9 out of the first 10 results on a global search are me (number 8 is the one that isn't!)... oh and 8 out of 10 on the 2nd page.... and 5 out of 10 on the 3rd page, although starting to see some repitition by then.

Obviously too much time spent talking to trade press and too many friends who caption their photos!

Clive


----------



## Dont I Recognise You (Oct 10, 2003)

Looks like I'm fairly unique! 

(prob just as well reall )

Apart from a ref in here, the only other one that came up for me was as a contributor to a rather geeky book which I'd really rather forget about 

:lol:

PS - in quote, UK = 1 found
no quotes, UK, 8 pages, but only one 'real' hit
quotes, world wide - 6 finds, 2 are me, 1 is someone else, 1 is someone else (twice), and one doesn't seem to be a real find anyway.

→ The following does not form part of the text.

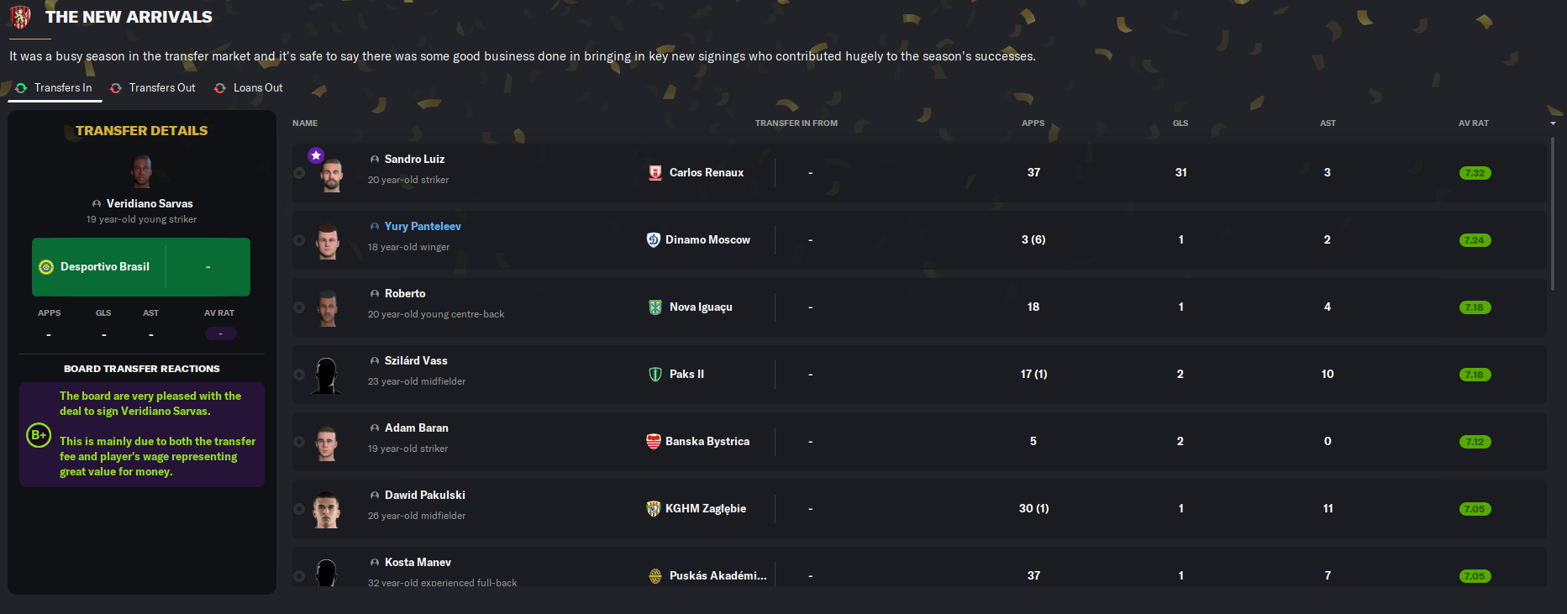
Task: Select the radio circle beside Roberto
Action: coord(299,307)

Dunno if this is a good or a bad thing really!


----------



## vernan (May 27, 2002)

Now what grates is that there seems to be only one other person with my name in the 1,390 entries that come up. About 90% of the entries are mine, as I do the sort of job where my name crops up a fair bit.

BUT

the first two entries are this other cove's (a computer type person who drives an s2000). This isn't fair. I'm far more important than him. Honestly.


----------



## StuarTT (May 7, 2002)

The real me doesn't actually appear until number 15 of 265 000 results :x .

But my namesakes all have interesting lives:

Restoring military motorcycles;
Make-up artist on several Steven Spielberg films;
Regional facilitator;
Councillor;
Student campaigner;
Save the tiger campaigner.


----------



## NykS5 (Aug 20, 2004)

I am a Case Manager at the International Criminal Tribunal for the Former Yugoslavia!! No wonder I feel so bloody knackered!!!

Yet I am a multi-tasking woman and I can cope with it all :roll:


----------